Requisito
Repite tal cual las líneas que empiezan en la que contiene "will [x=1798, y=146]." y terminan en la que contiene "(x=283, y=88)", ambas incluidas.

##### Información registrada

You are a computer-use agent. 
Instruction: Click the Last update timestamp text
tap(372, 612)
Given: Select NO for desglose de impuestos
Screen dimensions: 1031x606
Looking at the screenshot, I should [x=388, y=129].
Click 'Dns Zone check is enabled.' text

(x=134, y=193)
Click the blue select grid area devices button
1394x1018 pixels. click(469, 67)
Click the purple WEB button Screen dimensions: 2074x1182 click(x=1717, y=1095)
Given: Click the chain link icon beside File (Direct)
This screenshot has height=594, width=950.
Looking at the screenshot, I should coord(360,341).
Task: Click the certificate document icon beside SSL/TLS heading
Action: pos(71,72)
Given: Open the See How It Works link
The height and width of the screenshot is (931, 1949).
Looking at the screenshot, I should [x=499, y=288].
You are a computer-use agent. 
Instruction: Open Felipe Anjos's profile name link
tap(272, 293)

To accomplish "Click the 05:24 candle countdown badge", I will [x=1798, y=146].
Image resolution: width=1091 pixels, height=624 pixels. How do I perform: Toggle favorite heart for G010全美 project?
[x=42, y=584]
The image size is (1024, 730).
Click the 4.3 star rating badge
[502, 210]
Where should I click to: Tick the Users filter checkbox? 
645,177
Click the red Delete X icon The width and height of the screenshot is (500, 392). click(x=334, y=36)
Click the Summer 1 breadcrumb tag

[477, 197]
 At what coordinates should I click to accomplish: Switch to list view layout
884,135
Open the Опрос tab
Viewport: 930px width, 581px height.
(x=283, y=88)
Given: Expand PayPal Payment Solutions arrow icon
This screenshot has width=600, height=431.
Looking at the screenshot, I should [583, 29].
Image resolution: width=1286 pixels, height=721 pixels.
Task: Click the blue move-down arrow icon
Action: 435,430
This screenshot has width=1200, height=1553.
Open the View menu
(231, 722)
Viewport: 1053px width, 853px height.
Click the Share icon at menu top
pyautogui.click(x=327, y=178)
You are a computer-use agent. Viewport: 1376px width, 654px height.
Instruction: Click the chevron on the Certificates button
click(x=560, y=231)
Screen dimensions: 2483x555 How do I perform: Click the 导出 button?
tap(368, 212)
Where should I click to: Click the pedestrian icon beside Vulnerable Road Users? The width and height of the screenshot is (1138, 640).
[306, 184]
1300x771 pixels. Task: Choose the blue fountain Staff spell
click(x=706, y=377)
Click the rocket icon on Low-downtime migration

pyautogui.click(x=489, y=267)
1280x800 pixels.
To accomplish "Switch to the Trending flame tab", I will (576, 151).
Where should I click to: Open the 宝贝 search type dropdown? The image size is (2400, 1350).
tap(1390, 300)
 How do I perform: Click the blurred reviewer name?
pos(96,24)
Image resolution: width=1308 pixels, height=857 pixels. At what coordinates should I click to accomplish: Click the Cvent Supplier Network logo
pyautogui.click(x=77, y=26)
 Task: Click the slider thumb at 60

##########

Resultado esperado
To accomplish "Click the 05:24 candle countdown badge", I will [x=1798, y=146].
Image resolution: width=1091 pixels, height=624 pixels. How do I perform: Toggle favorite heart for G010全美 project?
[x=42, y=584]
The image size is (1024, 730).
Click the 4.3 star rating badge
[502, 210]
Where should I click to: Tick the Users filter checkbox? 
645,177
Click the red Delete X icon The width and height of the screenshot is (500, 392). click(x=334, y=36)
Click the Summer 1 breadcrumb tag

[477, 197]
 At what coordinates should I click to accomplish: Switch to list view layout
884,135
Open the Опрос tab
Viewport: 930px width, 581px height.
(x=283, y=88)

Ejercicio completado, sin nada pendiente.